Mary Harron is a director who has made only a handful of films, beginning with I Shot Andy Warhol (1996) about another 1960s radical crazy Valerie Solanas. Her greatest success was probably the adaptation of Bret Easton Ellis’s American Psycho (2000), which hit a squirmingly brilliant tone of black humour in its evisceration of 1980s yuppiedom. Her only other theatrically-released films to date have been The Notorious Bettie Page (2005) about the 1950s pin-up girl and the Young Adult adaptation The Moth Diaries (2011), although she has directed other work for tv.

Most of Mary Harron’s films chart the lives of true-life figures of controversy, almost always women – Valerie Solanas and Bettie Page as well as the tv movie Anna Nicole (2013) and Grace Marks, the maid accused of murdering her employer, in the tv mini-series Alias Grace (2017). You could also include American Psycho as a work of controversy – the film certainly attracted it and the book had been banned when it came out. Charlie Says is another of these portraits of figures of controversy – it concerns Charles Manson, although its focus is even more so on the Manson Girls and how true-life counsellor Karlene Faith brought them to a place of remorse for their actions.

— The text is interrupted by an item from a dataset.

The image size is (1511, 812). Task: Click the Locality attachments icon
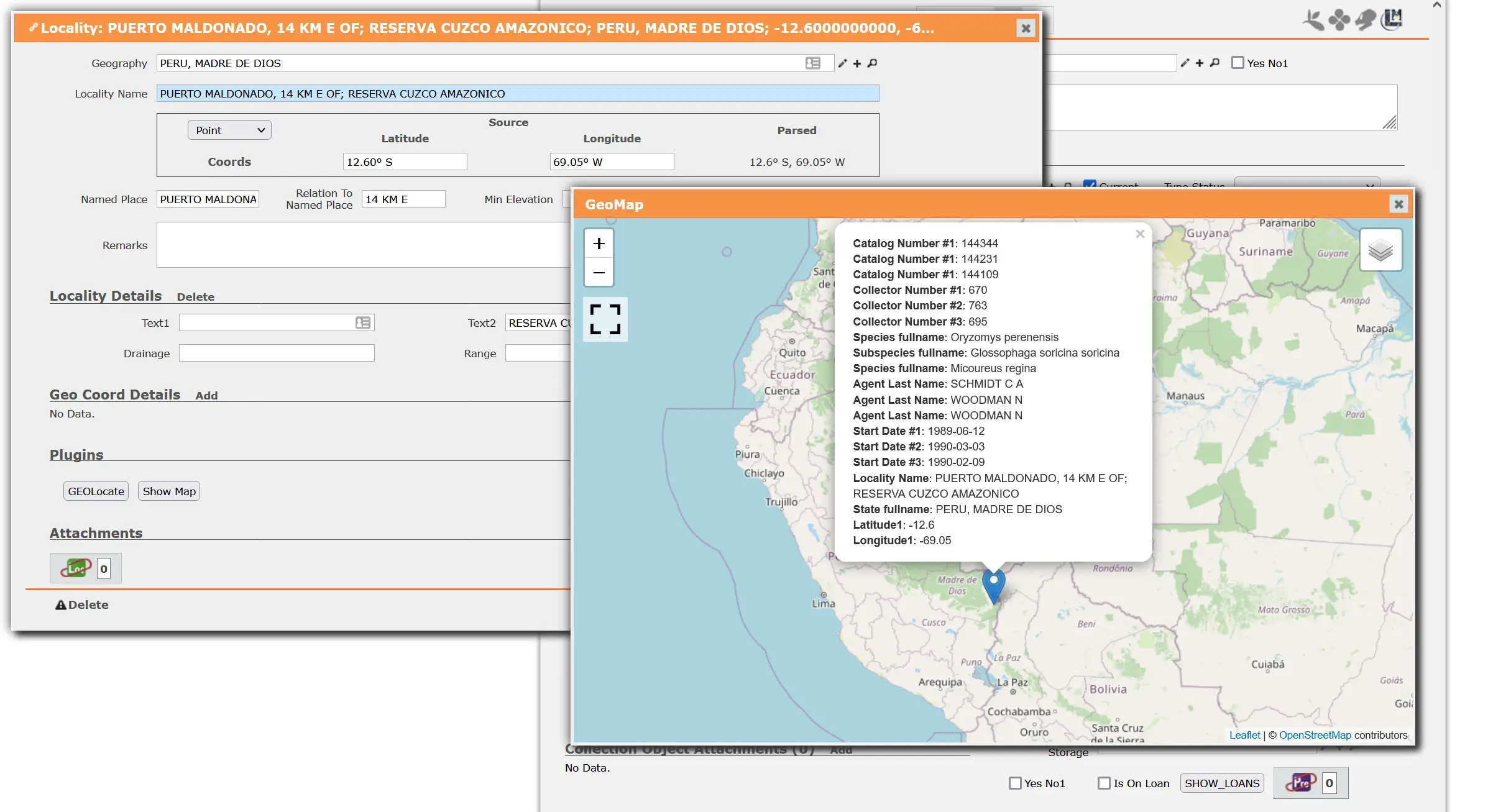click(x=76, y=568)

Charlie Says promptly becomes the best of the Manson films to date. Mary Harron digs into the characters in search of the places they came from. It is easy to characterise Manson as an out-and-out crazy as most other abovementioned works have done. However, in Matt Smith’s portrayal, we see multiple sides of Manson – the figure in control contrasted with the one eagerly seeking the approval of the record industry – there is a particularly hilarious scene where Hannah Murray points out the contradiction between his desire for a deerskin outfit and his policy of not killing animals.

The Manson Girls - (clockwise from bottom left) Susan Atkins (Marianne Rendon), Leslie Van Houten (Hannah Murray) and Patricia Krenwinkle (Sosie Bacon) in Charlie Says (2018)
The Manson Girls – (clockwise from bottom left) Susan Atkins (Marianne Rendon), Leslie Van Houten (Hannah Murray) and Patricia Krenwinkle (Sosie Bacon)

Harron fearlessly delves inside the characters of the women – their adherence to Charlie, their unquestioning absorption of his ideas, she even gives us orgy scenes. And when the step comes over into Manson’s call for murder near the end, it seems a natural culmination of the kind of crazy that we have more than effectively been drawn inside. Indeed, while the script’s breakthrough is in getting the girls to see the error of their ways, the effectiveness of the film is more one of sympathy such that you are cringing at seeing innocents’ lives ruined.

Matt Smith goes well beyond the wacky figure he was on tv’s Doctor Who (2005- ) and tackles Manson in fascinating ways. He is never more mesmerising than a scene where he is expounding on the hidden symbolism in lyrics by The Beatles and tossing off totally crazed meanings in rapid fire yet managing to be entirely hypnotic at the same time. The only real problem I had was a physical one – Matt Smith is 6’ tall whereas Charles Manson was 5’2”. On screen, Smith is a beanpole figure who stretches over those around him like a scarecrow, whereas Manson would have had to extend the same kind of charisma while most of the women around him would most likely have been taller than he was.

(Winner for Best Actor (Matt Smith), Nominee for Best Adapted Screenplay and at this site’s Best of 2018 Awards).